Packaging, Design and Branding

The SHIP Act and What It Means for the Cannabis Industry 


The SHIP Act and What It Means for the Cannabis Industry 


DIZPOT joins in solidarity with multiple industry organizations in support of this pro-canna legislation that would benefit small growers.


When marijuana is federally legalized, big cannabis corporations will be ready to go with the logistics in place to quickly expand operations. But where does that leave smaller cannabis operations? That’s where the Small and Homestead Independent Producers Act (SHIP Act) comes in. 


The SHIP Act: Standing Up for “The Little Guy”


Recently introduced by two pro-canna congressmen—Rep. Jared Huffman (D-CA) and Rep. Earl Blumenauer (D-OR)— the SHIP Act would allow small-scale producers to ship and sell products directly to consumers within and across state lines once marijuana is federally descheduled. 


Leafly points out that this legislation would give smaller cannabis players a needed tool to compete. “Customers anywhere in the country could access sought-after products, and producers themselves would save big on third-party distribution fees. Barring future legislation, only these small businesses could take advantage of the shipping policy.”


“At DIZPOT, while we now are known globally for our cannabis packaging, branding and distribution expertise, we started out small,” says DIZPOT Co-Founder and CEO John Hartsell. “We serve cannabis companies of all sizes—from small operations to global brands—and support the idea of the SHIP Act evening out the playing field once marijuana is legalized on a federal level.”

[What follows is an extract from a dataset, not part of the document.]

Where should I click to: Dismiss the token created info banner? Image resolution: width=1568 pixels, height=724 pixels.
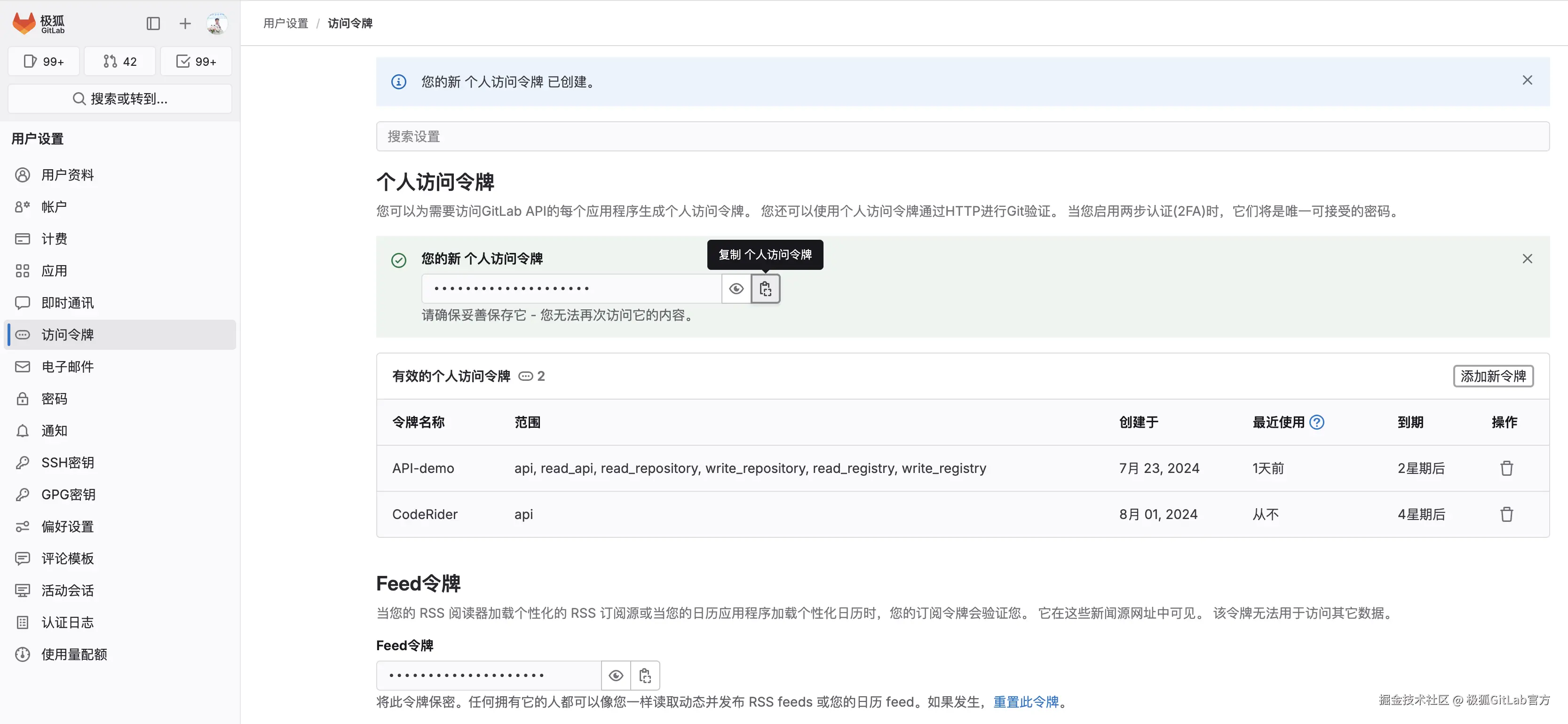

The SHIP Act is tailored to smaller operations to give them a leg up in a sure-to-be flooded and even more competitive marketplace. Only smaller operations would be able to take advantage of the direct-to-consumer policy. This includes cultivators who grow up to 5,000 square feet in indoor cultivation, up to 22,000 square feet in greenhouses, and/or one acre of mature canopy outside. On the manufacturer front, it would apply to those who have less than $5 million in gross annual income. 


“In traditional agriculture markets, direct-to-consumer models such as The SHIP Act have traditionally been a valuable marketing tool for small farmers,” John Hartsell says. “This is because it allows them to have their products reach consumers and go to market without having to invest in third-party retailers or distributors. The SHIP Act will help smaller operations compete against multi-state operators, making the industry more accessible and equitable once cannabis is descheduled.” 

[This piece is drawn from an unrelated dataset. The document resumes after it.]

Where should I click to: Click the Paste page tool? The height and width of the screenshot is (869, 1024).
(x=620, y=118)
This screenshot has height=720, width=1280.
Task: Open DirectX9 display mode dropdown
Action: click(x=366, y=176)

“Too often, the federal government falls behind, and the gears of Congress work too slowly to keep up with the pace of a changing economy,” Representative Huffman, one of the congressmen who introduced the bill, says in a recent statement. “Under my bill, folks in my state [and others] will be able to ship their products straight to consumers when the antiquated federal prohibition on cannabis is finally repealed. As large, commercial cannabis operations squeeze out local producers from the market, this legislation is critical for farmers to survive and expand their small businesses. We cannot leave our smallest family-farmers behind under full legalization.”


Industry Support and Other Legislation 


With support for “the little guy,” many organizations in the cannabis sector—including DIZPOT—are in support of this bill, which is cosponsored by Earl Blumenauer, Co-Chair and Founder of the Congressional Cannabis Caucus. It is endorsed by the Origins Council, Humboldt Country Growers Alliance, F.A.R.M.S. Inc, Washington Sun & Craft Growers Association, Vermont Growers Association, Maine Craft Cannabis Association, Farm Bug Co-Op, Big Sur Farmers Association, Nevada County Cannabis Alliance, Mendocino Cannabis Alliance, Trinity County Agricultural Alliance, and the Sonoma County Growers Alliance, among others. 

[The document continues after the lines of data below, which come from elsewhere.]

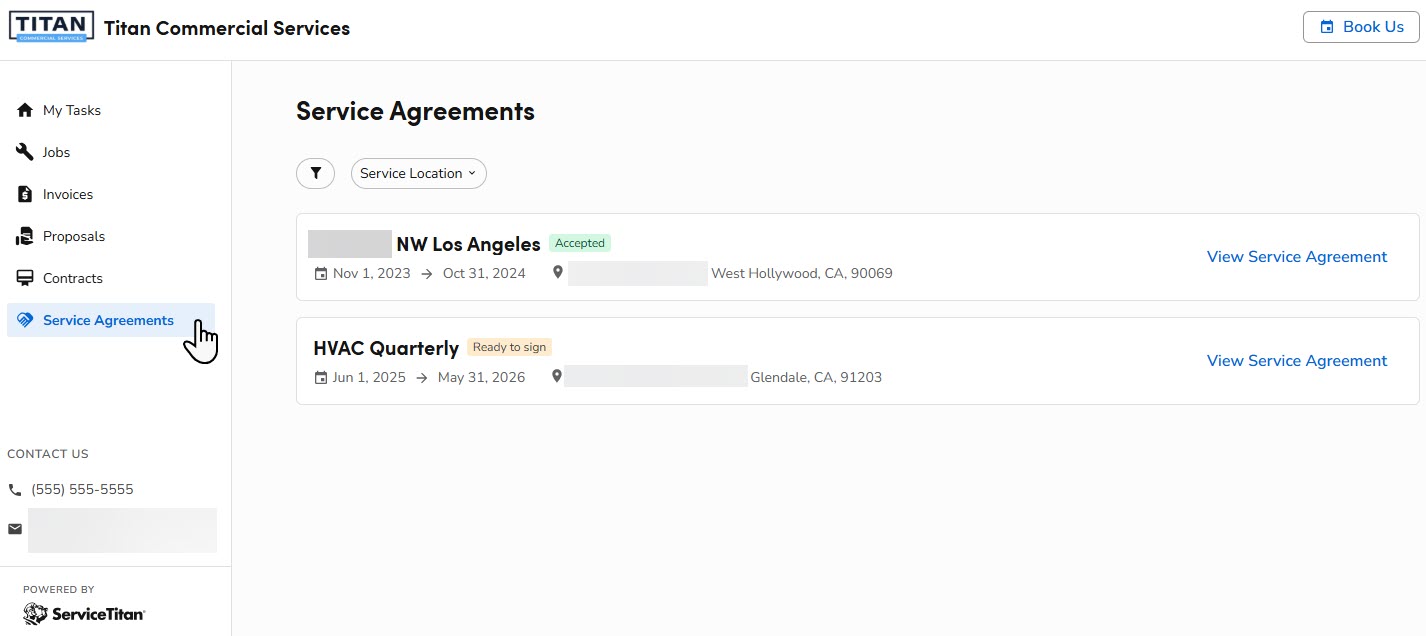Click the Titan Commercial Services logo
Image resolution: width=1426 pixels, height=636 pixels.
(x=50, y=25)
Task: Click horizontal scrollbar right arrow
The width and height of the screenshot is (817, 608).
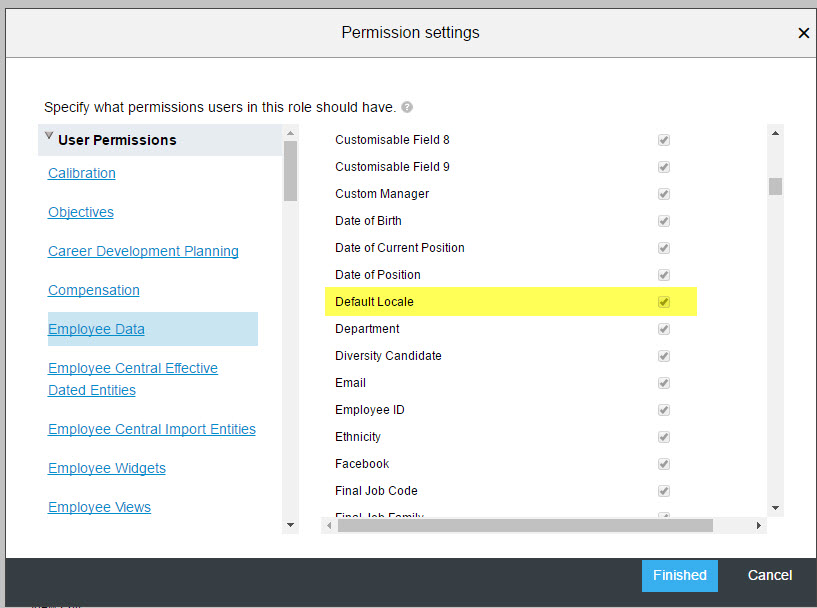Action: [x=759, y=526]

This bill is just one of many pieces of federal legislation currently being considered on a federal level and across multiple states that are preparing for the eventuality of cannabis being federally legalized. 


“It’s important to get behind and learn about the SHIP Act and other pro-canna pieces of legislation while they’re being discussed,” says Jeff Scrabeck, Co-Founder and COO at DIZPOT. “The SHIP Act would only go into effect after cannabis is federally descheduled, but multiple cannabis organizations of all shapes and sizes are in support of the bill. There’s room for everybody as companies like DIZPOT and others work on making the industry more accessible and equitable for current and future cannabis operations—especially those growing and manufacturing on a smaller scale.”